[Question]: I got different results when I loaded a trained model to do the inference task on the same test data

xiulinyang commented 5 months ago

Question

Hi,

I'm training a SequenceTagger to do the NER task using my customed dataset with the customed features. After training was done, I got a file named test.tsv which is the prediction of the test split. However, when I loaded the trained model (final-model.pt) and did inference on the same test data, I got way lower results (0.86 vs 0.64 in accuracy).

Here is the prediction function I'm using. I checked the sents list, and all the labels are correctly added to each token. During training, I stacked all the features - should I do the same during prediction? I find the main issue is that the model does not understand the labels added - I have a specific label named __TARGET__ which is the signal for the model to give predictions on specific tokens, but it seems that the model ignores the tag. It would be very appreciated for any suggestions. Thanks!

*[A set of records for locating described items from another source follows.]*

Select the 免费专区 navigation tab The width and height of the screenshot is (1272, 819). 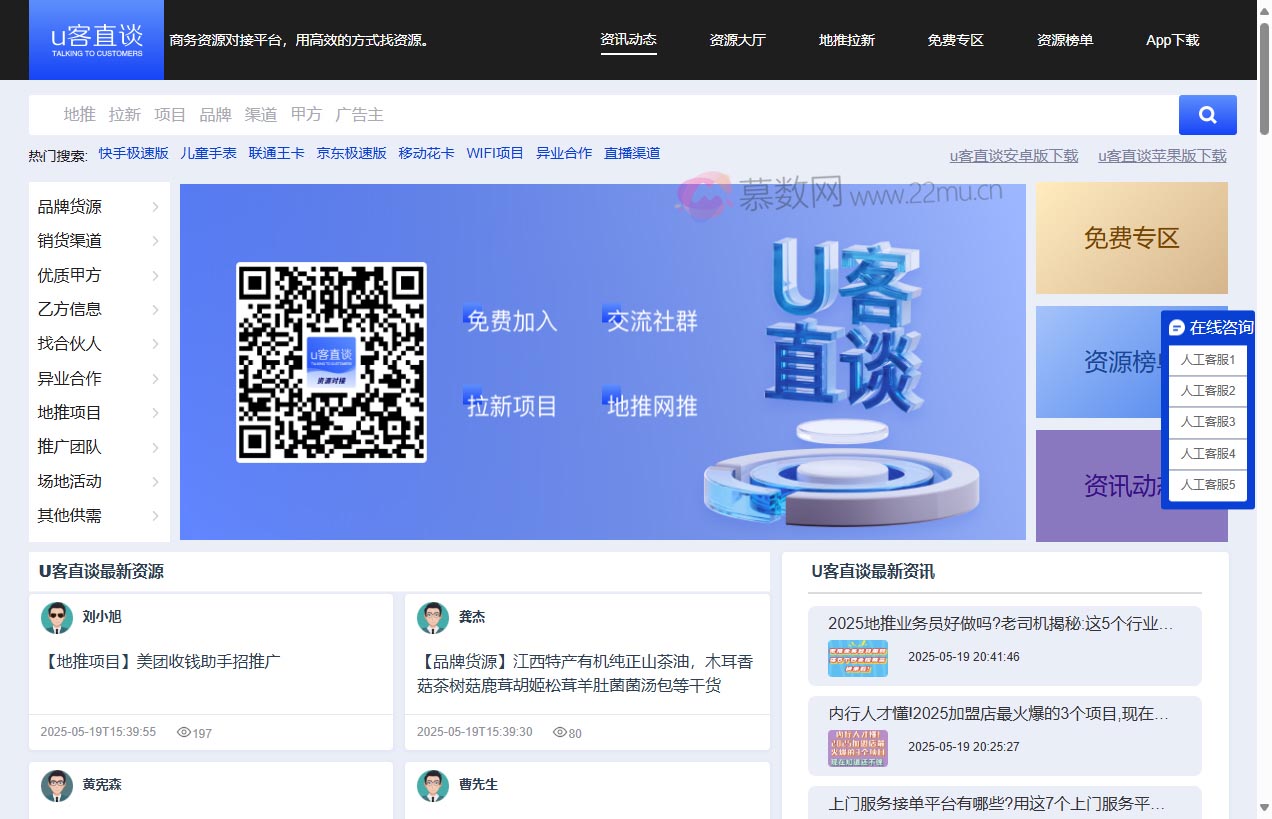click(955, 40)
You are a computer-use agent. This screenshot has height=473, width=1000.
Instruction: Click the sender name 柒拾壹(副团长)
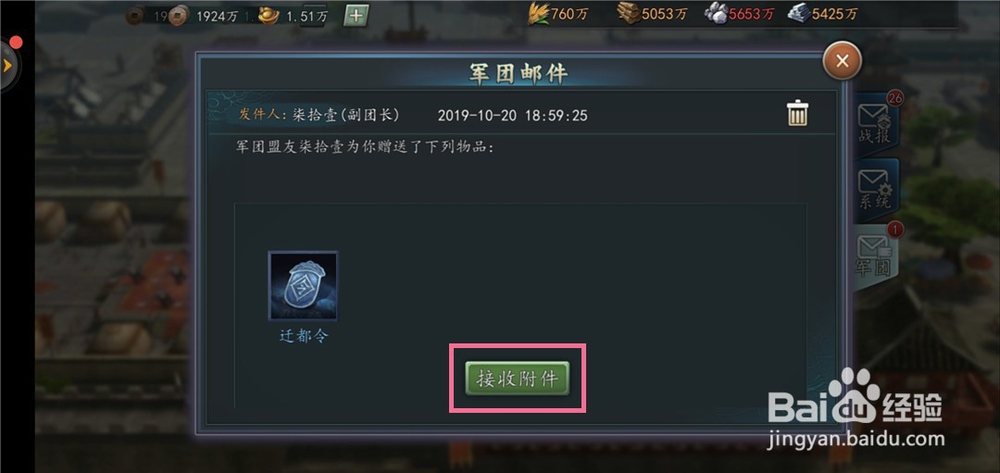click(x=346, y=115)
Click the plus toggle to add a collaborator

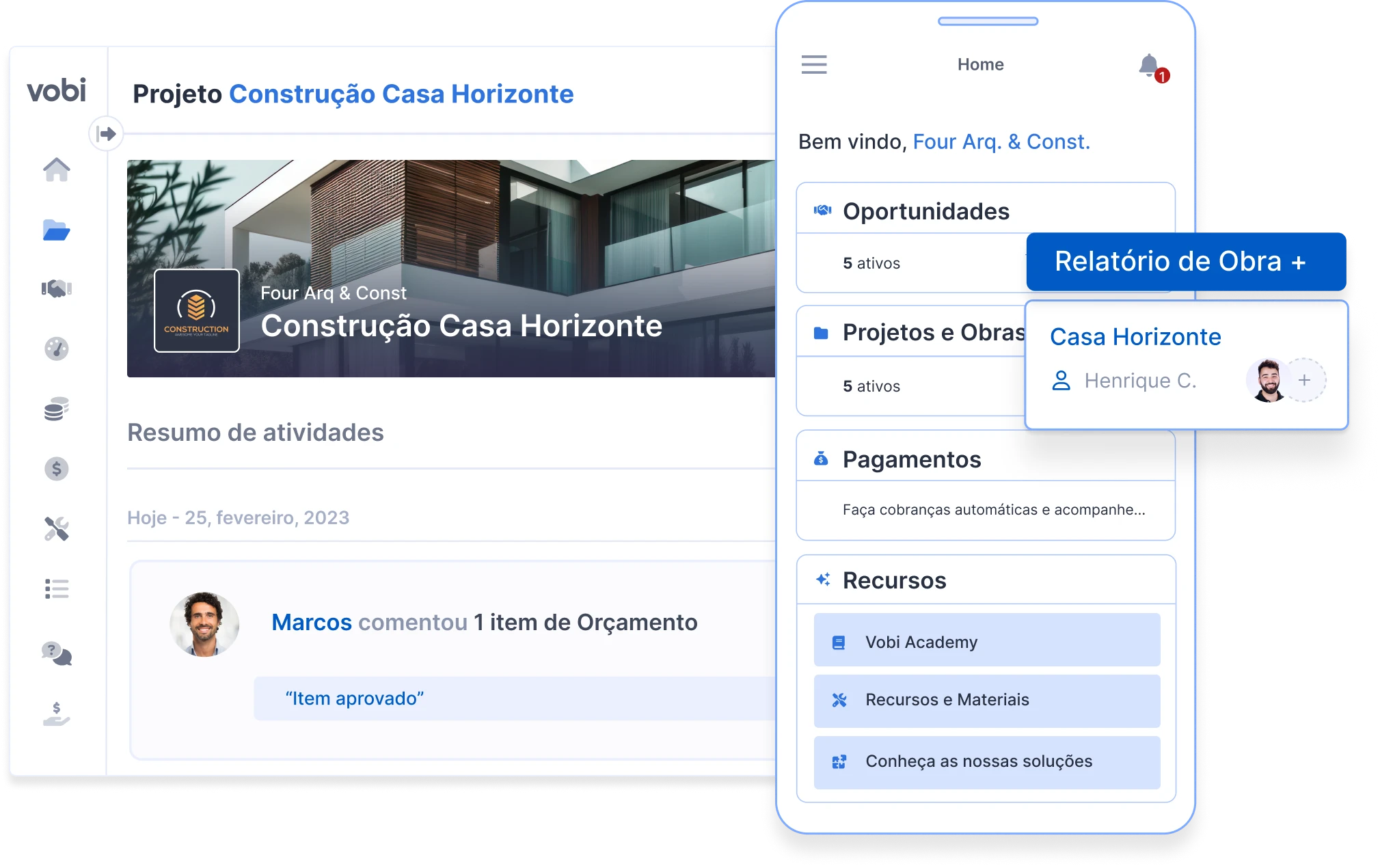pos(1305,380)
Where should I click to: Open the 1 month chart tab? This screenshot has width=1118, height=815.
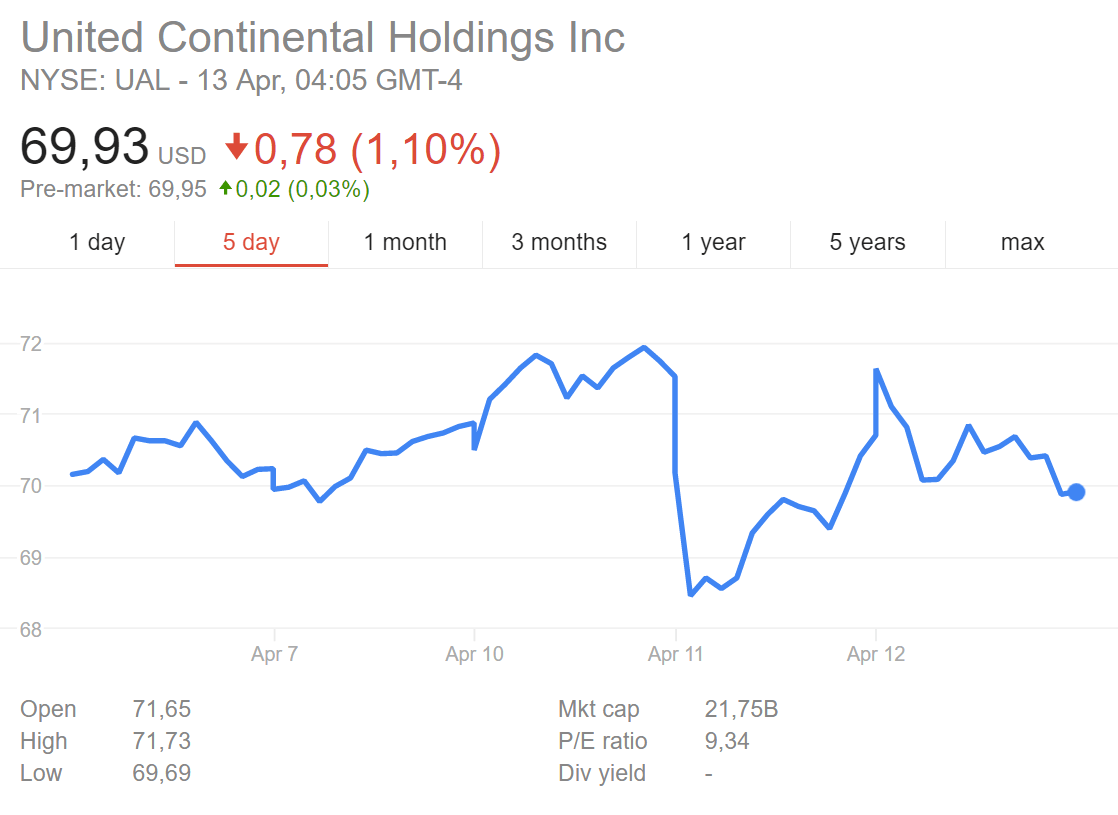[x=405, y=242]
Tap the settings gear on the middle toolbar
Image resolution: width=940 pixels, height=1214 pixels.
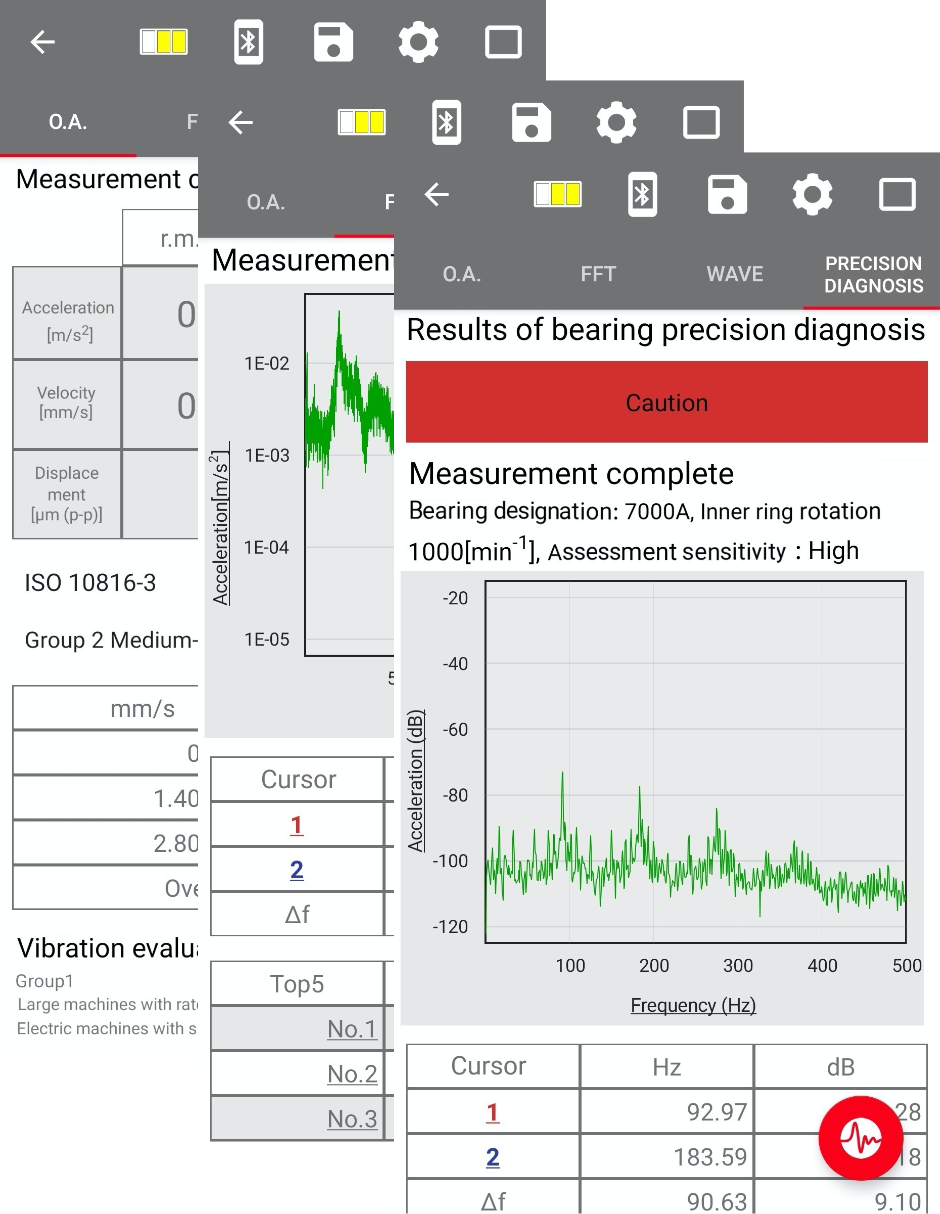pos(616,122)
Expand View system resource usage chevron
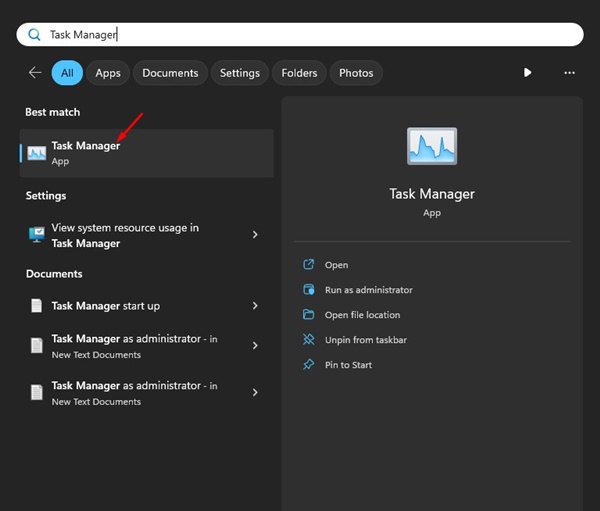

def predict(self, in_path=None, in_format="conllu", out_format="flair", as_text=False, sent="s"):
        model = self.model
        model.eval()
        tagcol = -1
        poscol = 1
        depcol = 2
        attachcol = 3
        arg1col = 4
        arg2col = 5
        arg3col = 6
        if as_text:
            data = in_path
            #data = (data + "\n").replace("<s>\n", "").replace("</s>\n", "\n").strip()
        else:
            data = io.open(in_path,encoding="utf8").read()
        sents = []
        words = []
        true_tags = []
        true_pos = []
        true_dep = []
        true_attach = []
        true_arg1 = []
        true_arg2 = []
        true_arg3 = []
        data = data.strip() + "\n"  # Ensure final new line for last sentence
        for line in data.split("\n"):
            if len(line.strip())==0 or in_format=="sgml" and "</" + sent + ">" in line:
                if len(words) > 0:
                    if flair_version > 8:
                        tokenizer = False
                    else:
                        tokenizer = lambda x:x.split(" ")
                    sents.append(Sentence(" ".join(words),use_tokenizer=tokenizer))
                    for i, word in enumerate(sents[-1]):
                            word.add_label("upos",true_pos[i])
                            word.add_label('deprel', true_dep[i])
                            word.add_label('attach', true_attach[i])
                            word.add_label('arg1', true_arg1[i])
                            word.add_label('arg2', true_arg2[i])
                            word.add_label('arg3', true_arg3[i])
                    words = []
                    true_pos = []
                    true_dep = []
                    true_attach = []
                    true_arg1 = []
                    true_arg2 = []
                    true_arg3 = []
            else:
                  if "\t" in line:
                      fields = line.split("\t")
                      if "." in fields[0]:
                          continue
                      if "-" in fields[0]:
                          continue
                      words.append(line.split("\t")[0])
                      true_tags.append(line.split("\t")[tagcol])
                      true_pos.append(line.split("\t")[poscol])
                      true_attach.append(line.split("\t")[attachcol])
                      true_dep.append(line.split("\t")[depcol])
                      true_arg1.append(line.split("\t")[arg1col])
                      true_arg2.append(line.split("\t")[arg2col])
                      true_arg3.append(line.split("\t")[arg3col])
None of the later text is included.